Вообще-то тебе бы следовало еще иметь совесть и ответить на пятьдесят с лишним писем, которые я послала тебе за один только последний год. Можешь радоваться - твое молчание меня прямо-таки взбесило. Могу понять, что ты оскорбился на большую часть Бильярдного клуба "Будущее", но, черт возьми, я-то тебе, извиняюсь, чем насолила?
И все-таки: теперь произошли такие вещи, что придется тебе, как ни ругайся, взять и наконец ответить.
У МэриМари опять афазия. (Кстати, может, ты уже в курсе. Это прошло уже во вчерашней "Дагенс", но где-то совсем на последних полосах.) Собственно, такое можно было предвидеть: все случилось ровно на той самой конференции по трафикингу во Владисте. Не понимаю, почему она не отказалась ехать, могла бы сообразить, что там сразу много всякого вспомнится. С другой стороны, МэриМари не из тех, кто отказывается.

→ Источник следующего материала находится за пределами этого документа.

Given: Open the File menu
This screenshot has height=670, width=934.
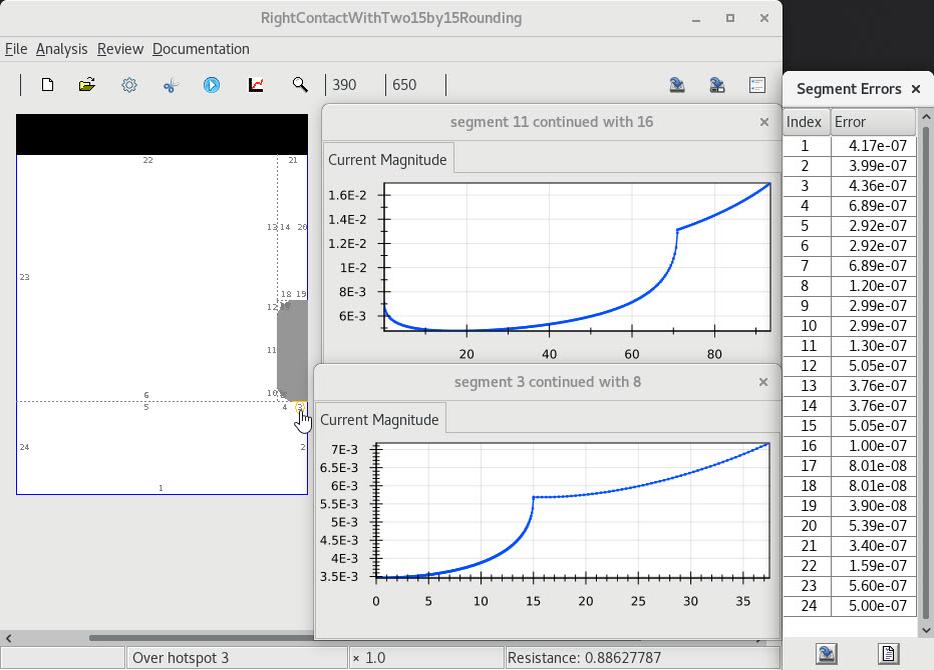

Несмотря на все свои взгляды, жесты и особые мнения, она на редкость инертна. К тому же не думаю, чтобы она рассказала правду про Сверкера нашему дорогому премьеру. Он знает только, что ее муж теперь инвалид. Что, надо думать, прибавляет ей благородства в его глазах. Ха-ха!
Ладно. Теперь о деле.
Один из твоих любимых персонажей, как известно, - наш посол во Владисте. Его очаровательная супруга вчера мне написала (прикрепляю!). Если абстрагироваться от сопутствующей фигни, она права, что МэриМари совсем одна. Короче, я обещала проявиться, когда она вернется, свозить к неврологу, а потом доставить домой. А проблема в том - почему и пишу, - что ее вряд ли можно оставить одну на выходные, а я сидеть с ней не смогу. Еду в Страсбург на грандиозную конференцию по культурному наследию, там у меня уже заявлен доклад - один из важнейших в моей жизни. Отказаться невозможно - позор на всю оставшуюся. Вылетаю в субботу в ночь, вернусь не раньше второй половины вторника. На это время ты должен помочь МэриМари!